:: Work required ::
Count the lines in the records below that contain the word "will". Give only the number.
* Start The data *
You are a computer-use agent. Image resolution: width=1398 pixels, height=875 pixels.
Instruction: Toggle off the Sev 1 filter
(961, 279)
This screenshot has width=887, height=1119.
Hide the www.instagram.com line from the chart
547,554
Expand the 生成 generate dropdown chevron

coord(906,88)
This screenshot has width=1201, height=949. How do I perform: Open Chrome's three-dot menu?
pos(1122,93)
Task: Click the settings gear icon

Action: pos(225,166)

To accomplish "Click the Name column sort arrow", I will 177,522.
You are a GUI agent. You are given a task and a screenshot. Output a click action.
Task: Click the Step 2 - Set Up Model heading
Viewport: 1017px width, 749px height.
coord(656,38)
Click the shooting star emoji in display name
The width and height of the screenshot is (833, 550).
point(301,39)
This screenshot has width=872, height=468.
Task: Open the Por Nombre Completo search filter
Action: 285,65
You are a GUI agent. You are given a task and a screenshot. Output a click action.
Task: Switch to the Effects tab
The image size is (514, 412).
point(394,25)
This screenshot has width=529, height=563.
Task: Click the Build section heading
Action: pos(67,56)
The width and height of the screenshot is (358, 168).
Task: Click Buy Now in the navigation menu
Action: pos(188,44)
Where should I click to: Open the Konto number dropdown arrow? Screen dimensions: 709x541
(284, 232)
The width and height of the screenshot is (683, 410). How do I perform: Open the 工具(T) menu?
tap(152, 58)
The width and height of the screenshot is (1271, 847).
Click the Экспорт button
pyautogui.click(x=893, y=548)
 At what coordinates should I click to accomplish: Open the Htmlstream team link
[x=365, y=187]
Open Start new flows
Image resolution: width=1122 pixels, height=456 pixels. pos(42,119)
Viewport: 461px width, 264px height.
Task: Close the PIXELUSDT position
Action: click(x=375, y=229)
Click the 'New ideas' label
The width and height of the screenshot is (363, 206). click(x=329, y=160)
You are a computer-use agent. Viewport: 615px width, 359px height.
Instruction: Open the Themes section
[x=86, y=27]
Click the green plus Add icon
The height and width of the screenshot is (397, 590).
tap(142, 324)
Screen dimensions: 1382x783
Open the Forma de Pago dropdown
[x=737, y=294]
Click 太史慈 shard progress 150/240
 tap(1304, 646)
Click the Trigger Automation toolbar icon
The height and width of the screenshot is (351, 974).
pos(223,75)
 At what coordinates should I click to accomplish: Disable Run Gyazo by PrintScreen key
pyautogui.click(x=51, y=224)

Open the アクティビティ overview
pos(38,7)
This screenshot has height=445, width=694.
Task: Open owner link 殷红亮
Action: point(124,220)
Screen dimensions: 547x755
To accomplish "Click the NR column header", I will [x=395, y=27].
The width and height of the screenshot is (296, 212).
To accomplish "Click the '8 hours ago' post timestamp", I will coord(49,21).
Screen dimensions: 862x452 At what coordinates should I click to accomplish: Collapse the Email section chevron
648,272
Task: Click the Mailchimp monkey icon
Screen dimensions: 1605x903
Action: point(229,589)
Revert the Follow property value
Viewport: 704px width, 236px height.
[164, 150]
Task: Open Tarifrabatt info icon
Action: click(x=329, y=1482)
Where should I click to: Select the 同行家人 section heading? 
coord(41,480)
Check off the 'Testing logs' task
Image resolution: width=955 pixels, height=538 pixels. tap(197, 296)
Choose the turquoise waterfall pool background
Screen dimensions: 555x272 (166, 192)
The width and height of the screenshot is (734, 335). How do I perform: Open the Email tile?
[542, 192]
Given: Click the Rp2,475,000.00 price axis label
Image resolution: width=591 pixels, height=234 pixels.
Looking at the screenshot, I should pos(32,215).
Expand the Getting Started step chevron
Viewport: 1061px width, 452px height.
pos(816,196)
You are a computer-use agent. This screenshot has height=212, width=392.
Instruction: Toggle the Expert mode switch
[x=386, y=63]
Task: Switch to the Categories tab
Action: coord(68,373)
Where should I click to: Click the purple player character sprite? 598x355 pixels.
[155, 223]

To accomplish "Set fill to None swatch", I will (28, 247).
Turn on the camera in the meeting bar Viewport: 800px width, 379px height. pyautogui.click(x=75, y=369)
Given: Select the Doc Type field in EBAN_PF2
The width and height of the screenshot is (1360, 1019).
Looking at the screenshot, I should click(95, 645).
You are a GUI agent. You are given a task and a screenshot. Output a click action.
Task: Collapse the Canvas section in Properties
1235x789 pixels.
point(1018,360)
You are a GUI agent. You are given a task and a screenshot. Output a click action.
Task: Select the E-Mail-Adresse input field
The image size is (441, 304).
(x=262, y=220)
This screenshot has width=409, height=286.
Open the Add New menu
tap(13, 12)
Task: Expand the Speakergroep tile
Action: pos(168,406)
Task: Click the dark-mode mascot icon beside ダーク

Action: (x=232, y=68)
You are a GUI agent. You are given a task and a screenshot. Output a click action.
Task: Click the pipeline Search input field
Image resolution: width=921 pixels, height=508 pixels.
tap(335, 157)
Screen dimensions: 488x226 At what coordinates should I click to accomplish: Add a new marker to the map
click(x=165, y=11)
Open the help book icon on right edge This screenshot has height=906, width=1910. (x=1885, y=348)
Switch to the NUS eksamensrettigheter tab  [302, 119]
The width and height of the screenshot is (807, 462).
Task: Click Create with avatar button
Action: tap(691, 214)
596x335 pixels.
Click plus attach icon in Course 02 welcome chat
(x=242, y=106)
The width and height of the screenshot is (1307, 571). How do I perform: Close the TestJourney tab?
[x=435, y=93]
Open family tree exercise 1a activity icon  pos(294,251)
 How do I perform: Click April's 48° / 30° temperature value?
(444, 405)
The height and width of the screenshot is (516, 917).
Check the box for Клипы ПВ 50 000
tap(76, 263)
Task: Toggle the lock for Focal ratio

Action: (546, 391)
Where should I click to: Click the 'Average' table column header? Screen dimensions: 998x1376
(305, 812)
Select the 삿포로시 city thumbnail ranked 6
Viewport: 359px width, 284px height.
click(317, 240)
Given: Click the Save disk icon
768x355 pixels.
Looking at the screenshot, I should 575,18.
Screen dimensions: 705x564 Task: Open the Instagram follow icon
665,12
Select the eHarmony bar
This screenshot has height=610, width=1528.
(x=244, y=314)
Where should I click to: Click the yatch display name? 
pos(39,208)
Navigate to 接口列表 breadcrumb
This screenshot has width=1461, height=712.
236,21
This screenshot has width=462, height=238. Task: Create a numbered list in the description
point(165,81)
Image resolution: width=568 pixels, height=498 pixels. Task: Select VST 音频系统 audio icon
* End The data *
:: Result of this exercise ::
4